But sometimes the best DIYs take some perseverance.

I did a little research, found an adhesive that's made specifically for carpet, and tried again. 

I started out by tossing the squares down on the floor and playing around with the arrangement. My first attempt would have actually left me with a completely different layout:

but the second time around I had somehow realized there was another way:

After switching squares around for a little while playing with the colors, I got to the real work. Surprisingly, it took less than an hour.

Here's the adhesive I used. You can find in the carpet department of your hardware store. I payed under $4 a box and used about one and a half rolls. 

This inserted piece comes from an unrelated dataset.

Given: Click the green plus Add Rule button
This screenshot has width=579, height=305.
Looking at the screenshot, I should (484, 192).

I used a regular pair of scissors to cut strips. The length varied depending on which seam I was binding, but ultimately didn't really matter as long as you use enough to form a bond. 

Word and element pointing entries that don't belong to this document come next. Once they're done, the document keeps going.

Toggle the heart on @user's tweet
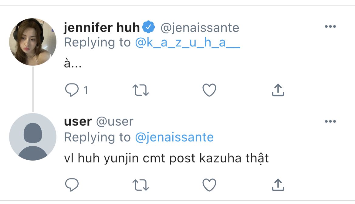The width and height of the screenshot is (355, 204). pyautogui.click(x=209, y=185)
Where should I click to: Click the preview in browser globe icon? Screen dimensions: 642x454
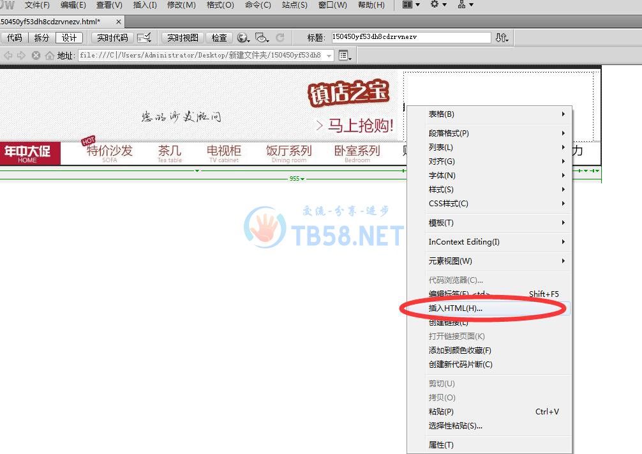point(243,38)
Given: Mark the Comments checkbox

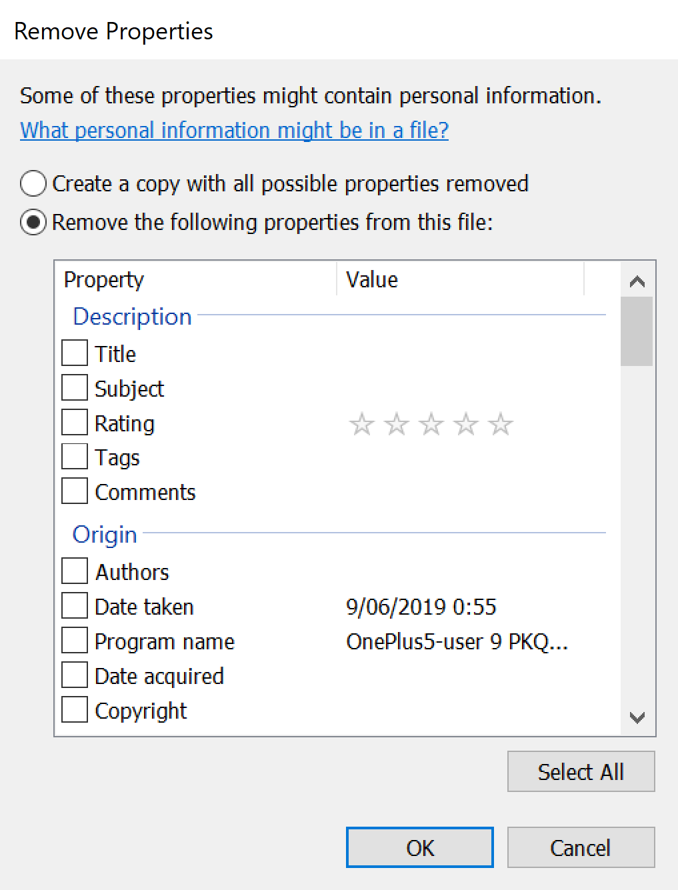Looking at the screenshot, I should coord(75,491).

You then peel off the white piece, lift the edge of the carpet square off the ground, and slide it under halfway. Then firmly press the square back down, take the second square and put it over the other half. 

You've got yourself a sturdy seal. Now, just do this until every seam is connected. 

There will be some places where the pieces don't quite come together and there is a gap. You can't really tell unless you look closely. I did learn from my experience that my first layout had many more of these gaps because of the number of times four corners came together. 

I had bought some colored squares with my purchase just in case. I honestly hadn't planned on using them. I thought about leaving the small squares open to the hardwood. I thought it looked kind of cool. I thought about matching a fabric to my new wall art (that I'll be sharing later) but passed on that idea too. When I realized that the four colored squares coincidently matched my new art perfectly, it was a no brainer. I used a regular pair of scissors (although, a carpet blade probably wouldn't have hurt my hand so dang much) to cut the squares down to the appropriate size. 

I also bought 4 rolls of shelf liner at the Dollar Store to use as a gripper. I haven't done this yet. The rug is heavy enough that it doesn't slide around. I might do it just to add some protection for my hardwood floors. 

There you have it! I am so happy with it. I love how it grounds the room, adding a coziness that was previously lacking. And, of course, I love that the entire project cost under $30!